PROBLEM:
Would you reproduce exactly the lines below from the one holding "Click the add package plus icon" through the one holding "Add a layer style with fx icon", inclusive, and no others?

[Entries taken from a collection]
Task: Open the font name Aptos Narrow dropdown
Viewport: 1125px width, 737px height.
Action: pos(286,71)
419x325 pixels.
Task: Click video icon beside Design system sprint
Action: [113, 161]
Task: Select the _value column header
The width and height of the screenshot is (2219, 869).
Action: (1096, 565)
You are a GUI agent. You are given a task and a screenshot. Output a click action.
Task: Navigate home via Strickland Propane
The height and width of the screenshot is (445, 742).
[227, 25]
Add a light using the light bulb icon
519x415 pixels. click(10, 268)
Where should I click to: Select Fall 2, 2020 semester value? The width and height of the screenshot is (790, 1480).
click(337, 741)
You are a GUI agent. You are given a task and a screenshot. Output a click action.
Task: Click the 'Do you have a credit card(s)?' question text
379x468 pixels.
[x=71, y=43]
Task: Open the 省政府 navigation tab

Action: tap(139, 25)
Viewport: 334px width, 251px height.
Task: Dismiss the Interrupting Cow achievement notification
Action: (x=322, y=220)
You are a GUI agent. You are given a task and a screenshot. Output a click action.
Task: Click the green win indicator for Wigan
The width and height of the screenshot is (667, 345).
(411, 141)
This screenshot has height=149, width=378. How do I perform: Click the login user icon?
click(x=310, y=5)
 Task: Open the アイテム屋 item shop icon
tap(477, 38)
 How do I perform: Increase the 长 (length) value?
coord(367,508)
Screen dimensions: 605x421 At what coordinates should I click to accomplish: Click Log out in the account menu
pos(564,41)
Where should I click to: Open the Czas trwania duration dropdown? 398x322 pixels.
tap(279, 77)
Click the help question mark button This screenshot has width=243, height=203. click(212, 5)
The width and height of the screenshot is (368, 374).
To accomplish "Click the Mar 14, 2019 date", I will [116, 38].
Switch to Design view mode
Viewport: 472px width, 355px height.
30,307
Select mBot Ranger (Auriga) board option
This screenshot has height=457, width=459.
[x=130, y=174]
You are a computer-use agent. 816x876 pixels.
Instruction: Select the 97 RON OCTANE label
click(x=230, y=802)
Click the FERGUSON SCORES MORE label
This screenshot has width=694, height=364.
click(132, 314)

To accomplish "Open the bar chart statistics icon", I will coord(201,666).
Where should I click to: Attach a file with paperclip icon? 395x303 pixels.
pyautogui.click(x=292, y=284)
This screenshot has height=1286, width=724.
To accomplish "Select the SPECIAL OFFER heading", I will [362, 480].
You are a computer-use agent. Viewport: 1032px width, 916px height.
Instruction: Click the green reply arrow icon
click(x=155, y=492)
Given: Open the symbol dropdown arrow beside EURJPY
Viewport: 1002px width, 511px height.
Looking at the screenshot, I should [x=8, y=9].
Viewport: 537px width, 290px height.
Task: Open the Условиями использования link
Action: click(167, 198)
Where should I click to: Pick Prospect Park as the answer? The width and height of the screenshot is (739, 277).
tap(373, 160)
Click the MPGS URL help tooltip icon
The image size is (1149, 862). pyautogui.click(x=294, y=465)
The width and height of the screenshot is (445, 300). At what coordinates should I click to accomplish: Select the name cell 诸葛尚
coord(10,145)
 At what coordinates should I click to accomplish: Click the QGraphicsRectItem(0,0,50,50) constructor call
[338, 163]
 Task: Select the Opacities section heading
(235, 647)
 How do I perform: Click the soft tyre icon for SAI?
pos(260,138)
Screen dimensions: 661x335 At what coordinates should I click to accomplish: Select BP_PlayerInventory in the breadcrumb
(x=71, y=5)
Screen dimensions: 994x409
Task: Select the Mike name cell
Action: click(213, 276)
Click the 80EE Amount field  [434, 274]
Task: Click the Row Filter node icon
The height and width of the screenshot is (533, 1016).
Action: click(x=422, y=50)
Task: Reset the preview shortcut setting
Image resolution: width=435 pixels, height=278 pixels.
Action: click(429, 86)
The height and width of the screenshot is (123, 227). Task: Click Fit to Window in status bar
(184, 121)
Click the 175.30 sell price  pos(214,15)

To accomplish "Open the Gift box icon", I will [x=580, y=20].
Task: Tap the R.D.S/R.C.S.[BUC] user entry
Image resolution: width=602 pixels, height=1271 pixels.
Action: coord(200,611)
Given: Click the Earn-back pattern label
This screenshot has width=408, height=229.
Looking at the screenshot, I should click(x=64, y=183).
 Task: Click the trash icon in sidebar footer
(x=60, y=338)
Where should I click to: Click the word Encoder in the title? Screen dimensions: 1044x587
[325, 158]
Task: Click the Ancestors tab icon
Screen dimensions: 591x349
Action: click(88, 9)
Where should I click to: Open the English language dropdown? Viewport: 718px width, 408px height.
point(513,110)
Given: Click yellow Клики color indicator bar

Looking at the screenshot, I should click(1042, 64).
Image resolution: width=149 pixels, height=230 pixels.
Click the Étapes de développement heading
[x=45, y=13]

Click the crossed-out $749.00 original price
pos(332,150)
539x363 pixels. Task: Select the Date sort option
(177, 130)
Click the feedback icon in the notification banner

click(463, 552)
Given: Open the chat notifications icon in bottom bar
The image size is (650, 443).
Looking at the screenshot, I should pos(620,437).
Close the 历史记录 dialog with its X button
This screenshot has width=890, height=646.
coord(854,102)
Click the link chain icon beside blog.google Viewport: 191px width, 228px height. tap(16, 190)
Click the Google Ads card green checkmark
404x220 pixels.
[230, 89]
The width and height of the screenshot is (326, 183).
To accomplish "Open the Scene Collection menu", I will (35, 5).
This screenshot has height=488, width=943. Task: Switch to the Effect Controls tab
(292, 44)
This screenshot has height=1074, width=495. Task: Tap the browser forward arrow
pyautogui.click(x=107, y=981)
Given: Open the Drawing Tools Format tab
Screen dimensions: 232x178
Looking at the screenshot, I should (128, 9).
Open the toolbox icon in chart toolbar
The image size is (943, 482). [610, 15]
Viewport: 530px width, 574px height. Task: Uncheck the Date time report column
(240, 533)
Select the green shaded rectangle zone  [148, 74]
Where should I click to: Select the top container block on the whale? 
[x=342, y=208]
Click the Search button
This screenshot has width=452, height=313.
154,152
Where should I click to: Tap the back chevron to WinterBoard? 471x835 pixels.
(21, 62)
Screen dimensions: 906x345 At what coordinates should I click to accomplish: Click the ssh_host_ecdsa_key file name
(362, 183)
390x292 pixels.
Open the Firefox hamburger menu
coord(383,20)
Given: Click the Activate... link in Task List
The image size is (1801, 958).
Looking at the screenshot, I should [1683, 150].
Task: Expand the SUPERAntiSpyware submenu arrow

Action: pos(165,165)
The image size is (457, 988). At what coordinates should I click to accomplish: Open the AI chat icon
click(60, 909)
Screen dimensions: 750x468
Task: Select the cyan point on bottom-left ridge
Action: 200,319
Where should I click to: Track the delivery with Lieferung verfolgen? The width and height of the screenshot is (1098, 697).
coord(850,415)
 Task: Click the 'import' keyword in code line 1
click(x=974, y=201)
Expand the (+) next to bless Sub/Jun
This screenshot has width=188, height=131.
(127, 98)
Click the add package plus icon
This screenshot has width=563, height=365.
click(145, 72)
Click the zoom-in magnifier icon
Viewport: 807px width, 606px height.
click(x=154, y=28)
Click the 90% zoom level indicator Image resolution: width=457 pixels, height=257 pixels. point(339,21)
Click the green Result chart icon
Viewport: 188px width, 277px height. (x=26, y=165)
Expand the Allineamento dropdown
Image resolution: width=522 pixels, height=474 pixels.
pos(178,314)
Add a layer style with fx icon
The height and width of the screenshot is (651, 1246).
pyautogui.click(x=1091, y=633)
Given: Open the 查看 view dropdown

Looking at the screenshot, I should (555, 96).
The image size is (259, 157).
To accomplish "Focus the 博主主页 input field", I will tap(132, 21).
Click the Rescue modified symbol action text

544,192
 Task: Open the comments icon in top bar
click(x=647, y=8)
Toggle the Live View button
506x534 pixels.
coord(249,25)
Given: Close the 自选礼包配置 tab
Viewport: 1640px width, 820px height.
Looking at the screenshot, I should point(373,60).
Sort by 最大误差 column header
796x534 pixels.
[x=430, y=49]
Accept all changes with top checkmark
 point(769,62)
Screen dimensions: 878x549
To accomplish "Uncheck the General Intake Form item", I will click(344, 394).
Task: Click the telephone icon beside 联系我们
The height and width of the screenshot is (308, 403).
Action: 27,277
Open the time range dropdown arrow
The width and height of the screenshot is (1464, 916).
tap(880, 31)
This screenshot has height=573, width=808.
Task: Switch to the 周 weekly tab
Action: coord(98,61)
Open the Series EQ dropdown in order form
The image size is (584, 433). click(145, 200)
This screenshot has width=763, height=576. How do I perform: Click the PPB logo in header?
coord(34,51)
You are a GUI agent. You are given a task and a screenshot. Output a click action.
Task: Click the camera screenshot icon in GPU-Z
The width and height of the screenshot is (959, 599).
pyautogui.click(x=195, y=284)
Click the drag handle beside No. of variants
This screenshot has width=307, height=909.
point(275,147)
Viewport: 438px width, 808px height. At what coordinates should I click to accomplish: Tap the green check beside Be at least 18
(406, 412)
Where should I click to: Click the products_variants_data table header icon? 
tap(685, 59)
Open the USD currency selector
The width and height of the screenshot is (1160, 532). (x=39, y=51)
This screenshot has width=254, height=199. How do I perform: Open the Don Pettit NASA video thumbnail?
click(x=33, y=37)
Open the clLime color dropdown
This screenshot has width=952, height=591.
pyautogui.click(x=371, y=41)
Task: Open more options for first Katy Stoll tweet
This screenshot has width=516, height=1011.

SOLUTION FOR THIS TASK:
Click the add package plus icon
This screenshot has width=563, height=365.
click(145, 72)
Click the zoom-in magnifier icon
Viewport: 807px width, 606px height.
click(x=154, y=28)
Click the 90% zoom level indicator Image resolution: width=457 pixels, height=257 pixels. point(339,21)
Click the green Result chart icon
Viewport: 188px width, 277px height. (x=26, y=165)
Expand the Allineamento dropdown
Image resolution: width=522 pixels, height=474 pixels.
pos(178,314)
Add a layer style with fx icon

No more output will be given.